Items from a dataset

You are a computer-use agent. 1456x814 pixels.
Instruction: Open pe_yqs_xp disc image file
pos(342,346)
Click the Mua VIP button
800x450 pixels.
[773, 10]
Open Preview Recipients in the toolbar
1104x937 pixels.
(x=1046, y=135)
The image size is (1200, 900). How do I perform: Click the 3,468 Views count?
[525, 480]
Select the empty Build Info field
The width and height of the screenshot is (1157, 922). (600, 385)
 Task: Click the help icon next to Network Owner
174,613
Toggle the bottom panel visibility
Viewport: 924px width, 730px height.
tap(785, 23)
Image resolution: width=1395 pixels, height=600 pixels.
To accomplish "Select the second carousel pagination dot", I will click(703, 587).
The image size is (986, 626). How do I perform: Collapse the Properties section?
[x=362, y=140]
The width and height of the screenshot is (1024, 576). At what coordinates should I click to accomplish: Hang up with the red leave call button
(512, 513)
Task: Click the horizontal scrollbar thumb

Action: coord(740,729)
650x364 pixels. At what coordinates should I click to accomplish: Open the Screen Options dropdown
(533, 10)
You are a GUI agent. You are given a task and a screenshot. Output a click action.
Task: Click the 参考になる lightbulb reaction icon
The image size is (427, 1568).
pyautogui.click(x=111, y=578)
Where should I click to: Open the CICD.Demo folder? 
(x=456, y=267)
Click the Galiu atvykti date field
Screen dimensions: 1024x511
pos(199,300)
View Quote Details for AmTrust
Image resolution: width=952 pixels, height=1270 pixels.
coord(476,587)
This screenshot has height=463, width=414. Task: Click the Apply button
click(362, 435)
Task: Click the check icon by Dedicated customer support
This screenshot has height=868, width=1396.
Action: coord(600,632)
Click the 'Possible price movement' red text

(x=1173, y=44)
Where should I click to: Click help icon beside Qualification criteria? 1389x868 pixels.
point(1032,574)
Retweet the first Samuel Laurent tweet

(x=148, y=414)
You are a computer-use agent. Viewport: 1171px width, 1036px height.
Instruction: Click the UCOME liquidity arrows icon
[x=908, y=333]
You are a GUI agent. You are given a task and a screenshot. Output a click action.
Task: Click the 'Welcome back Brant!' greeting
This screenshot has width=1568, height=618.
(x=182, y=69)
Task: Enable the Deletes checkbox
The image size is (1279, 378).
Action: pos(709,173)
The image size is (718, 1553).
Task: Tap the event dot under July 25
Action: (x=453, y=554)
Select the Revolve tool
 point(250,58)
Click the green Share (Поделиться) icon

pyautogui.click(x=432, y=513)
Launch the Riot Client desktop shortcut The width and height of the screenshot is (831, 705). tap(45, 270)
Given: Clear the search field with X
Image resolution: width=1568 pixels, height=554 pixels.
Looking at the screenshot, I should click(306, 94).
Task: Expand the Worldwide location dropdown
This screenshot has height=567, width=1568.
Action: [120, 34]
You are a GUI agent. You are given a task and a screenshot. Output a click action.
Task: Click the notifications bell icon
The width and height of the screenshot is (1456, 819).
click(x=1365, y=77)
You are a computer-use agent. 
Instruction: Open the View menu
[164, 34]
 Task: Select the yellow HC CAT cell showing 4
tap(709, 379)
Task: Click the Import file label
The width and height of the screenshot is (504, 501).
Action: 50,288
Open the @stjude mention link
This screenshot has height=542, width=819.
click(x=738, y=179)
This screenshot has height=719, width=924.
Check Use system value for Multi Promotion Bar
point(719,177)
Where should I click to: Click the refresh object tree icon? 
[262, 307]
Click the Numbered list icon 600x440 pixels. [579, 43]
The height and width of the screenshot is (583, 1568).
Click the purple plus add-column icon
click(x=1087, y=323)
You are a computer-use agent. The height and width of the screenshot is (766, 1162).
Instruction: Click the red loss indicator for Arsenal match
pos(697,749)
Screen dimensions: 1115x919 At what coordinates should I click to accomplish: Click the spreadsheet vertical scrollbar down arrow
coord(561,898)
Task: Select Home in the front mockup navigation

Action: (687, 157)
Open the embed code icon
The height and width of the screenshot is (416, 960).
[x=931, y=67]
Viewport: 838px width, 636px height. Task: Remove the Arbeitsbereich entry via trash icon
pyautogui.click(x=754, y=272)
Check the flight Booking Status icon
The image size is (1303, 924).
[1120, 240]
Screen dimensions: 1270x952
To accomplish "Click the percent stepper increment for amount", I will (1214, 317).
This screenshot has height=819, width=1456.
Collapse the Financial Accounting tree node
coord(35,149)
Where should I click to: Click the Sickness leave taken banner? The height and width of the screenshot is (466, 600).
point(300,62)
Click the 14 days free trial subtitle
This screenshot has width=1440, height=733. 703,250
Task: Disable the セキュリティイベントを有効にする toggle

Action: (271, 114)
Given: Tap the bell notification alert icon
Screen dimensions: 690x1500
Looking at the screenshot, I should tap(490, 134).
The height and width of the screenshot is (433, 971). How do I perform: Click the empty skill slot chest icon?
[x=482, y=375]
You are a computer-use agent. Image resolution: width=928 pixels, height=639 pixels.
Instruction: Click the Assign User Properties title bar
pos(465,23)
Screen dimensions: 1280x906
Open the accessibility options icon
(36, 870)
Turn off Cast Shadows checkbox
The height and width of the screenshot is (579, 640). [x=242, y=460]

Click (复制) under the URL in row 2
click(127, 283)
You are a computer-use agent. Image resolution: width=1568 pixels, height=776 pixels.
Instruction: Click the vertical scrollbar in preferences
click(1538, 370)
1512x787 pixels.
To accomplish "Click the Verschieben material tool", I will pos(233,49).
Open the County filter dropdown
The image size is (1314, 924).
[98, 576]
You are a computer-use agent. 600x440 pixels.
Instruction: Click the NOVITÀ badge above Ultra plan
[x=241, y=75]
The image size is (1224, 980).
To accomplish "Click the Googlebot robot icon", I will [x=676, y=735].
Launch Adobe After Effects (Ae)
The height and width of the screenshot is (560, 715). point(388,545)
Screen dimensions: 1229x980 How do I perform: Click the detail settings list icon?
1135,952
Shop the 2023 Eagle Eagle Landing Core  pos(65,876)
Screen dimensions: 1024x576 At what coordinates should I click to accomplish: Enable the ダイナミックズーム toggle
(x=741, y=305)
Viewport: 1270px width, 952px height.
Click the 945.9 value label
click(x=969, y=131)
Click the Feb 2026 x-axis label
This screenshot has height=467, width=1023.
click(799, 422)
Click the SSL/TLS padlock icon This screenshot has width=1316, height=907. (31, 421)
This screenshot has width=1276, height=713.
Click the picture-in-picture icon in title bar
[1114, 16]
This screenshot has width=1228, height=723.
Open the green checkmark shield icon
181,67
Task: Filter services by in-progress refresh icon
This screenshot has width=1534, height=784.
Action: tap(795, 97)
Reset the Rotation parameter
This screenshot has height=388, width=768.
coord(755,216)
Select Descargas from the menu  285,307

TASK DETAILS: Each line of the data above is to be duplicated exactly.

WRITTEN ANSWER:
You are a computer-use agent. 1456x814 pixels.
Instruction: Open pe_yqs_xp disc image file
pos(342,346)
Click the Mua VIP button
800x450 pixels.
[773, 10]
Open Preview Recipients in the toolbar
1104x937 pixels.
(x=1046, y=135)
The image size is (1200, 900). How do I perform: Click the 3,468 Views count?
[525, 480]
Select the empty Build Info field
The width and height of the screenshot is (1157, 922). (600, 385)
 Task: Click the help icon next to Network Owner
174,613
Toggle the bottom panel visibility
Viewport: 924px width, 730px height.
tap(785, 23)
Image resolution: width=1395 pixels, height=600 pixels.
To accomplish "Select the second carousel pagination dot", I will click(703, 587).
The image size is (986, 626). How do I perform: Collapse the Properties section?
[x=362, y=140]
The width and height of the screenshot is (1024, 576). At what coordinates should I click to accomplish: Hang up with the red leave call button
(512, 513)
Task: Click the horizontal scrollbar thumb

Action: coord(740,729)
650x364 pixels. At what coordinates should I click to accomplish: Open the Screen Options dropdown
(533, 10)
You are a GUI agent. You are given a task and a screenshot. Output a click action.
Task: Click the 参考になる lightbulb reaction icon
The image size is (427, 1568).
pyautogui.click(x=111, y=578)
Where should I click to: Open the CICD.Demo folder? 
(x=456, y=267)
Click the Galiu atvykti date field
Screen dimensions: 1024x511
pos(199,300)
View Quote Details for AmTrust
Image resolution: width=952 pixels, height=1270 pixels.
coord(476,587)
This screenshot has height=463, width=414. Task: Click the Apply button
click(362, 435)
Task: Click the check icon by Dedicated customer support
This screenshot has height=868, width=1396.
Action: coord(600,632)
Click the 'Possible price movement' red text

(x=1173, y=44)
Where should I click to: Click help icon beside Qualification criteria? 1389x868 pixels.
point(1032,574)
Retweet the first Samuel Laurent tweet

(x=148, y=414)
You are a computer-use agent. Viewport: 1171px width, 1036px height.
Instruction: Click the UCOME liquidity arrows icon
[x=908, y=333]
You are a GUI agent. You are given a task and a screenshot. Output a click action.
Task: Click the 'Welcome back Brant!' greeting
This screenshot has width=1568, height=618.
(x=182, y=69)
Task: Enable the Deletes checkbox
The image size is (1279, 378).
Action: pos(709,173)
The image size is (718, 1553).
Task: Tap the event dot under July 25
Action: (x=453, y=554)
Select the Revolve tool
 point(250,58)
Click the green Share (Поделиться) icon

pyautogui.click(x=432, y=513)
Launch the Riot Client desktop shortcut The width and height of the screenshot is (831, 705). tap(45, 270)
Given: Clear the search field with X
Image resolution: width=1568 pixels, height=554 pixels.
Looking at the screenshot, I should click(306, 94).
Task: Expand the Worldwide location dropdown
This screenshot has height=567, width=1568.
Action: [120, 34]
You are a GUI agent. You are given a task and a screenshot. Output a click action.
Task: Click the notifications bell icon
The width and height of the screenshot is (1456, 819).
click(x=1365, y=77)
You are a computer-use agent. 
Instruction: Open the View menu
[164, 34]
 Task: Select the yellow HC CAT cell showing 4
tap(709, 379)
Task: Click the Import file label
The width and height of the screenshot is (504, 501).
Action: 50,288
Open the @stjude mention link
This screenshot has height=542, width=819.
click(x=738, y=179)
This screenshot has height=719, width=924.
Check Use system value for Multi Promotion Bar
point(719,177)
Where should I click to: Click the refresh object tree icon? 
[262, 307]
Click the Numbered list icon 600x440 pixels. [579, 43]
The height and width of the screenshot is (583, 1568).
Click the purple plus add-column icon
click(x=1087, y=323)
You are a computer-use agent. The height and width of the screenshot is (766, 1162).
Instruction: Click the red loss indicator for Arsenal match
pos(697,749)
Screen dimensions: 1115x919 At what coordinates should I click to accomplish: Click the spreadsheet vertical scrollbar down arrow
coord(561,898)
Task: Select Home in the front mockup navigation

Action: (687, 157)
Open the embed code icon
The height and width of the screenshot is (416, 960).
[x=931, y=67]
Viewport: 838px width, 636px height. Task: Remove the Arbeitsbereich entry via trash icon
pyautogui.click(x=754, y=272)
Check the flight Booking Status icon
The image size is (1303, 924).
[1120, 240]
Screen dimensions: 1270x952
To accomplish "Click the percent stepper increment for amount", I will (1214, 317).
This screenshot has height=819, width=1456.
Collapse the Financial Accounting tree node
coord(35,149)
Where should I click to: Click the Sickness leave taken banner? The height and width of the screenshot is (466, 600).
point(300,62)
Click the 14 days free trial subtitle
This screenshot has width=1440, height=733. 703,250
Task: Disable the セキュリティイベントを有効にする toggle

Action: (271, 114)
Given: Tap the bell notification alert icon
Screen dimensions: 690x1500
Looking at the screenshot, I should tap(490, 134).
The height and width of the screenshot is (433, 971). How do I perform: Click the empty skill slot chest icon?
[x=482, y=375]
You are a computer-use agent. Image resolution: width=928 pixels, height=639 pixels.
Instruction: Click the Assign User Properties title bar
pos(465,23)
Screen dimensions: 1280x906
Open the accessibility options icon
(36, 870)
Turn off Cast Shadows checkbox
The height and width of the screenshot is (579, 640). [x=242, y=460]

Click (复制) under the URL in row 2
click(127, 283)
You are a computer-use agent. Image resolution: width=1568 pixels, height=776 pixels.
Instruction: Click the vertical scrollbar in preferences
click(1538, 370)
1512x787 pixels.
To accomplish "Click the Verschieben material tool", I will pos(233,49).
Open the County filter dropdown
The image size is (1314, 924).
[98, 576]
You are a computer-use agent. 600x440 pixels.
Instruction: Click the NOVITÀ badge above Ultra plan
[x=241, y=75]
The image size is (1224, 980).
To accomplish "Click the Googlebot robot icon", I will [x=676, y=735].
Launch Adobe After Effects (Ae)
The height and width of the screenshot is (560, 715). point(388,545)
Screen dimensions: 1229x980 How do I perform: Click the detail settings list icon?
1135,952
Shop the 2023 Eagle Eagle Landing Core  pos(65,876)
Screen dimensions: 1024x576 At what coordinates should I click to accomplish: Enable the ダイナミックズーム toggle
(x=741, y=305)
Viewport: 1270px width, 952px height.
Click the 945.9 value label
click(x=969, y=131)
Click the Feb 2026 x-axis label
This screenshot has height=467, width=1023.
click(799, 422)
Click the SSL/TLS padlock icon This screenshot has width=1316, height=907. (31, 421)
This screenshot has width=1276, height=713.
Click the picture-in-picture icon in title bar
[1114, 16]
This screenshot has width=1228, height=723.
Open the green checkmark shield icon
181,67
Task: Filter services by in-progress refresh icon
This screenshot has width=1534, height=784.
Action: tap(795, 97)
Reset the Rotation parameter
This screenshot has height=388, width=768.
coord(755,216)
Select Descargas from the menu  285,307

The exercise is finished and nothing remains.